== Given records ==

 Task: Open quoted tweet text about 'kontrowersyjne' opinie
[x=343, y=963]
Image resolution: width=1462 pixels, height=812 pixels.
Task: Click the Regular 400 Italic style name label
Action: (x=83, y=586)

===

Exercise instructions:
When you answer, set down the entries above precisely as they read.

Solution for this problem:
 Task: Open quoted tweet text about 'kontrowersyjne' opinie
[x=343, y=963]
Image resolution: width=1462 pixels, height=812 pixels.
Task: Click the Regular 400 Italic style name label
Action: (x=83, y=586)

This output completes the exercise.